[SUPPLIED MATERIAL]:
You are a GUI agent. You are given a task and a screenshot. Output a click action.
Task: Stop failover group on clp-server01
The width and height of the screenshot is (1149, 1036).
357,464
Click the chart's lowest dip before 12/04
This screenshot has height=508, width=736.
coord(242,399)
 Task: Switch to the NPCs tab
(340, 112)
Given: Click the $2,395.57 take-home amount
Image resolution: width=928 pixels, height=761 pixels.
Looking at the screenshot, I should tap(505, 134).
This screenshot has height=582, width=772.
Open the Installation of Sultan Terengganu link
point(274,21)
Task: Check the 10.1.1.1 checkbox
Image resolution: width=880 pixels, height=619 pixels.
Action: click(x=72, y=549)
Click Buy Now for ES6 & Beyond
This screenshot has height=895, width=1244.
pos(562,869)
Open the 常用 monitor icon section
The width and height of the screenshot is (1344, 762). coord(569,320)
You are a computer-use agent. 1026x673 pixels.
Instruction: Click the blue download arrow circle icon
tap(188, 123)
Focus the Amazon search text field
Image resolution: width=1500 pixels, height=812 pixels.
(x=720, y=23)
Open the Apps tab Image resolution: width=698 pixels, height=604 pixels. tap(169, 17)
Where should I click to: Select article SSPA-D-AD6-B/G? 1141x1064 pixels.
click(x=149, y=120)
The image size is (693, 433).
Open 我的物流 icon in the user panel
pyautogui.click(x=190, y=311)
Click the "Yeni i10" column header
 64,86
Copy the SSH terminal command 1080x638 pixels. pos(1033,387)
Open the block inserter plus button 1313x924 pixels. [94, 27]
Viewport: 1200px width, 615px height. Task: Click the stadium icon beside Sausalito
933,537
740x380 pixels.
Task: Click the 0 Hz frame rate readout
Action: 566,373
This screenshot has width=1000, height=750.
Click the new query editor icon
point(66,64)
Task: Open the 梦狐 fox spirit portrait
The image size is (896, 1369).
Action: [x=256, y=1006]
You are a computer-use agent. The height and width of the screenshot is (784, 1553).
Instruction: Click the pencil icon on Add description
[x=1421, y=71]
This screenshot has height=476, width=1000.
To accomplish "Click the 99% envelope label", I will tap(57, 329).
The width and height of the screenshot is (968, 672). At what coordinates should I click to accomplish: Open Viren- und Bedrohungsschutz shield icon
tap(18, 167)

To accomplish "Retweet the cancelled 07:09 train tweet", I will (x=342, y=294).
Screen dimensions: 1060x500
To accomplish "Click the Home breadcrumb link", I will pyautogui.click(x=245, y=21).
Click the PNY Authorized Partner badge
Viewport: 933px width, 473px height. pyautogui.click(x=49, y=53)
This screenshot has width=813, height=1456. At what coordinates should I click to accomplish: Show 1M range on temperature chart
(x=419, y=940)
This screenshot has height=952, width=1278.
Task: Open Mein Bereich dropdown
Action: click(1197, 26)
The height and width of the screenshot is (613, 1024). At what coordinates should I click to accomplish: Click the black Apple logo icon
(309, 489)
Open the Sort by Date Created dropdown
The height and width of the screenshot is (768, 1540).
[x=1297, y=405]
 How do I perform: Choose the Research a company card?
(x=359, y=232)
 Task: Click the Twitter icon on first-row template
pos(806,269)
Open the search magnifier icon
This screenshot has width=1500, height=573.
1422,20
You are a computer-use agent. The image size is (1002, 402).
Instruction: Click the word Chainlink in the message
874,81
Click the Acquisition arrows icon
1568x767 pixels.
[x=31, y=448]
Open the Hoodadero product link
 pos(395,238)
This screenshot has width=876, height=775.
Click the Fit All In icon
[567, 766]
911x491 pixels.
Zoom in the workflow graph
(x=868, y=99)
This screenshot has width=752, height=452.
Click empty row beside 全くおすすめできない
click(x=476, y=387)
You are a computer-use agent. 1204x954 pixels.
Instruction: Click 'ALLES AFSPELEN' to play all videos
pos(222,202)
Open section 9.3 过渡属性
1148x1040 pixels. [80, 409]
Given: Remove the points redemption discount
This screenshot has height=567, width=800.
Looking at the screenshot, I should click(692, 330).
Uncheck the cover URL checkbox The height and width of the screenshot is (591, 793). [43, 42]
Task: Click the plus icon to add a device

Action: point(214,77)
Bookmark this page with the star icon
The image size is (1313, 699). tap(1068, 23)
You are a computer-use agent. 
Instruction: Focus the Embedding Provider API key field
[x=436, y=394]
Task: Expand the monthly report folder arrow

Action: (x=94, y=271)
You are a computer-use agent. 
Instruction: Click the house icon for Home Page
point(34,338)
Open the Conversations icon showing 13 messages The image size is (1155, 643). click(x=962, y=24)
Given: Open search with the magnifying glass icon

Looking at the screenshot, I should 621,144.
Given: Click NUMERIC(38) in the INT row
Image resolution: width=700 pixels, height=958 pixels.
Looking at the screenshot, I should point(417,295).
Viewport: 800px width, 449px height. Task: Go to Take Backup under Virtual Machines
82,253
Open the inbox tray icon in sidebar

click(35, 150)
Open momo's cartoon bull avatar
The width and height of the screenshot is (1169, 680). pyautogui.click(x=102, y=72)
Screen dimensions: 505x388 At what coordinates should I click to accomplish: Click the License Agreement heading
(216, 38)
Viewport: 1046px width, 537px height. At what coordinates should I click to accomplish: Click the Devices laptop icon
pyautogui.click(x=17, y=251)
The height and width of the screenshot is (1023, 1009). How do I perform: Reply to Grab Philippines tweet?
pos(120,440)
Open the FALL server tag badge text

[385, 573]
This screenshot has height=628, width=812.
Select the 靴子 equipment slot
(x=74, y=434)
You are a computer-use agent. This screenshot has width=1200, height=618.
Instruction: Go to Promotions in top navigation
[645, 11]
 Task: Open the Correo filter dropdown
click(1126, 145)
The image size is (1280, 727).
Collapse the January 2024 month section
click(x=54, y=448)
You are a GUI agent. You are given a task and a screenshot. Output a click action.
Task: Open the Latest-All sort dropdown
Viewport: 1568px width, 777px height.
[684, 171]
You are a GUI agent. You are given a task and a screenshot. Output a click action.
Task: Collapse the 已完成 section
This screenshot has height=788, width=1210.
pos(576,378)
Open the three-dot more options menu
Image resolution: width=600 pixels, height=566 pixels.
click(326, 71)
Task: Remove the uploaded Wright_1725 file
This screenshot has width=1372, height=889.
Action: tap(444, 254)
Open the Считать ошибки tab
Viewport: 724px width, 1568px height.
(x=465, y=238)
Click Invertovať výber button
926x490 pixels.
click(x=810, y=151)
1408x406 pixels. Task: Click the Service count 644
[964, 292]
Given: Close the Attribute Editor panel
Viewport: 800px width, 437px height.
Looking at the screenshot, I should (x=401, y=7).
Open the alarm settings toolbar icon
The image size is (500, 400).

[DESCRIPTION OF THE TASK]: Transcribe all the material exactly.

[SOLUTION FOR THIS EXERCISE]:
You are a GUI agent. You are given a task and a screenshot. Output a click action.
Task: Stop failover group on clp-server01
The width and height of the screenshot is (1149, 1036).
357,464
Click the chart's lowest dip before 12/04
This screenshot has height=508, width=736.
coord(242,399)
 Task: Switch to the NPCs tab
(340, 112)
Given: Click the $2,395.57 take-home amount
Image resolution: width=928 pixels, height=761 pixels.
Looking at the screenshot, I should tap(505, 134).
This screenshot has height=582, width=772.
Open the Installation of Sultan Terengganu link
point(274,21)
Task: Check the 10.1.1.1 checkbox
Image resolution: width=880 pixels, height=619 pixels.
Action: click(x=72, y=549)
Click Buy Now for ES6 & Beyond
This screenshot has height=895, width=1244.
pos(562,869)
Open the 常用 monitor icon section
The width and height of the screenshot is (1344, 762). coord(569,320)
You are a computer-use agent. 1026x673 pixels.
Instruction: Click the blue download arrow circle icon
tap(188, 123)
Focus the Amazon search text field
Image resolution: width=1500 pixels, height=812 pixels.
(x=720, y=23)
Open the Apps tab Image resolution: width=698 pixels, height=604 pixels. tap(169, 17)
Where should I click to: Select article SSPA-D-AD6-B/G? 1141x1064 pixels.
click(x=149, y=120)
The image size is (693, 433).
Open 我的物流 icon in the user panel
pyautogui.click(x=190, y=311)
Click the "Yeni i10" column header
 64,86
Copy the SSH terminal command 1080x638 pixels. pos(1033,387)
Open the block inserter plus button 1313x924 pixels. [94, 27]
Viewport: 1200px width, 615px height. Task: Click the stadium icon beside Sausalito
933,537
740x380 pixels.
Task: Click the 0 Hz frame rate readout
Action: 566,373
This screenshot has width=1000, height=750.
Click the new query editor icon
point(66,64)
Task: Open the 梦狐 fox spirit portrait
The image size is (896, 1369).
Action: [x=256, y=1006]
You are a computer-use agent. The height and width of the screenshot is (784, 1553).
Instruction: Click the pencil icon on Add description
[x=1421, y=71]
This screenshot has height=476, width=1000.
To accomplish "Click the 99% envelope label", I will tap(57, 329).
The width and height of the screenshot is (968, 672). At what coordinates should I click to accomplish: Open Viren- und Bedrohungsschutz shield icon
tap(18, 167)

To accomplish "Retweet the cancelled 07:09 train tweet", I will (x=342, y=294).
Screen dimensions: 1060x500
To accomplish "Click the Home breadcrumb link", I will pyautogui.click(x=245, y=21).
Click the PNY Authorized Partner badge
Viewport: 933px width, 473px height. pyautogui.click(x=49, y=53)
This screenshot has width=813, height=1456. At what coordinates should I click to accomplish: Show 1M range on temperature chart
(x=419, y=940)
This screenshot has height=952, width=1278.
Task: Open Mein Bereich dropdown
Action: click(1197, 26)
The height and width of the screenshot is (613, 1024). At what coordinates should I click to accomplish: Click the black Apple logo icon
(309, 489)
Open the Sort by Date Created dropdown
The height and width of the screenshot is (768, 1540).
[x=1297, y=405]
 How do I perform: Choose the Research a company card?
(x=359, y=232)
 Task: Click the Twitter icon on first-row template
pos(806,269)
Open the search magnifier icon
This screenshot has width=1500, height=573.
1422,20
You are a computer-use agent. The image size is (1002, 402).
Instruction: Click the word Chainlink in the message
874,81
Click the Acquisition arrows icon
1568x767 pixels.
[x=31, y=448]
Open the Hoodadero product link
 pos(395,238)
This screenshot has width=876, height=775.
Click the Fit All In icon
[567, 766]
911x491 pixels.
Zoom in the workflow graph
(x=868, y=99)
This screenshot has width=752, height=452.
Click empty row beside 全くおすすめできない
click(x=476, y=387)
You are a computer-use agent. 1204x954 pixels.
Instruction: Click 'ALLES AFSPELEN' to play all videos
pos(222,202)
Open section 9.3 过渡属性
1148x1040 pixels. [80, 409]
Given: Remove the points redemption discount
This screenshot has height=567, width=800.
Looking at the screenshot, I should click(692, 330).
Uncheck the cover URL checkbox The height and width of the screenshot is (591, 793). [43, 42]
Task: Click the plus icon to add a device

Action: point(214,77)
Bookmark this page with the star icon
The image size is (1313, 699). tap(1068, 23)
You are a computer-use agent. 
Instruction: Focus the Embedding Provider API key field
[x=436, y=394]
Task: Expand the monthly report folder arrow

Action: (x=94, y=271)
You are a computer-use agent. 
Instruction: Click the house icon for Home Page
point(34,338)
Open the Conversations icon showing 13 messages The image size is (1155, 643). click(x=962, y=24)
Given: Open search with the magnifying glass icon

Looking at the screenshot, I should 621,144.
Given: Click NUMERIC(38) in the INT row
Image resolution: width=700 pixels, height=958 pixels.
Looking at the screenshot, I should point(417,295).
Viewport: 800px width, 449px height. Task: Go to Take Backup under Virtual Machines
82,253
Open the inbox tray icon in sidebar

click(35, 150)
Open momo's cartoon bull avatar
The width and height of the screenshot is (1169, 680). pyautogui.click(x=102, y=72)
Screen dimensions: 505x388 At what coordinates should I click to accomplish: Click the License Agreement heading
(216, 38)
Viewport: 1046px width, 537px height. At what coordinates should I click to accomplish: Click the Devices laptop icon
pyautogui.click(x=17, y=251)
The height and width of the screenshot is (1023, 1009). How do I perform: Reply to Grab Philippines tweet?
pos(120,440)
Open the FALL server tag badge text

[385, 573]
This screenshot has height=628, width=812.
Select the 靴子 equipment slot
(x=74, y=434)
You are a computer-use agent. This screenshot has width=1200, height=618.
Instruction: Go to Promotions in top navigation
[645, 11]
 Task: Open the Correo filter dropdown
click(1126, 145)
The image size is (1280, 727).
Collapse the January 2024 month section
click(x=54, y=448)
You are a GUI agent. You are given a task and a screenshot. Output a click action.
Task: Open the Latest-All sort dropdown
Viewport: 1568px width, 777px height.
[684, 171]
You are a GUI agent. You are given a task and a screenshot. Output a click action.
Task: Collapse the 已完成 section
This screenshot has height=788, width=1210.
pos(576,378)
Open the three-dot more options menu
Image resolution: width=600 pixels, height=566 pixels.
click(326, 71)
Task: Remove the uploaded Wright_1725 file
This screenshot has width=1372, height=889.
Action: tap(444, 254)
Open the Считать ошибки tab
Viewport: 724px width, 1568px height.
(x=465, y=238)
Click Invertovať výber button
926x490 pixels.
click(x=810, y=151)
1408x406 pixels. Task: Click the Service count 644
[964, 292]
Given: Close the Attribute Editor panel
Viewport: 800px width, 437px height.
Looking at the screenshot, I should (x=401, y=7).
Open the alarm settings toolbar icon
The image size is (500, 400).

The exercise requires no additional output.